*** Extracted entries Section Begins ***
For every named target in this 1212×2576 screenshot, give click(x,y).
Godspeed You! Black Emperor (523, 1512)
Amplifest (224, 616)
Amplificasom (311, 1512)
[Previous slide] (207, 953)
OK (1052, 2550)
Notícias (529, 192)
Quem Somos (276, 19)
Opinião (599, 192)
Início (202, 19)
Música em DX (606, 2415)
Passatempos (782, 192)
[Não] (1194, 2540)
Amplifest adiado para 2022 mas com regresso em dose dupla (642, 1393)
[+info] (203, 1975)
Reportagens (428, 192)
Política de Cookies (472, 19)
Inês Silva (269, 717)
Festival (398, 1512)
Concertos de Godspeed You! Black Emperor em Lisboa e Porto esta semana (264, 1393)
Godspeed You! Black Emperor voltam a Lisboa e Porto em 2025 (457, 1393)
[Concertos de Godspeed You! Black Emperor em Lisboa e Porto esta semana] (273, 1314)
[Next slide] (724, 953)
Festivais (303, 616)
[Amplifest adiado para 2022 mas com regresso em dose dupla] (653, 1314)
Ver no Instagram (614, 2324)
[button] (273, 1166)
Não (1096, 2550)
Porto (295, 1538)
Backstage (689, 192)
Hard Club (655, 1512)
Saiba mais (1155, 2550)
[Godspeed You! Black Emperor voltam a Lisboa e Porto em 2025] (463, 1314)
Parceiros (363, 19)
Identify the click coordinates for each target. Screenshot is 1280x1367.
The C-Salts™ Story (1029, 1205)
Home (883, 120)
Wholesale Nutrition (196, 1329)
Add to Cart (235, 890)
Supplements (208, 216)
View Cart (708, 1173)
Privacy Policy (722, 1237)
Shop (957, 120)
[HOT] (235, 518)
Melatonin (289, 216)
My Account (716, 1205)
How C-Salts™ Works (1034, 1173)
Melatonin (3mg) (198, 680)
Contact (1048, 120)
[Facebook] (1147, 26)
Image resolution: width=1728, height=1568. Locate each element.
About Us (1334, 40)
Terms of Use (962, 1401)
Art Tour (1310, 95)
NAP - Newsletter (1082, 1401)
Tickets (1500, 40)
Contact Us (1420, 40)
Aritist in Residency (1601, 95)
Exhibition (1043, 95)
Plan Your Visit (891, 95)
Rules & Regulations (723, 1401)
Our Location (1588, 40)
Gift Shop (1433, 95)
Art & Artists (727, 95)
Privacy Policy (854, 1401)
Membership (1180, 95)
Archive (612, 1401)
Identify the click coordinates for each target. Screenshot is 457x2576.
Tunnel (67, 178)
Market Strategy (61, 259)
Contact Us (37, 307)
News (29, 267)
*** Extracted entries Section Ends ***
### Exercise aim
Note each line above that holds "Identify", then copy all of them.

### Response below
Identify the click coordinates for each target. Screenshot is 1280x1367.
Identify the click coordinates for each target. Screenshot is 457x2576.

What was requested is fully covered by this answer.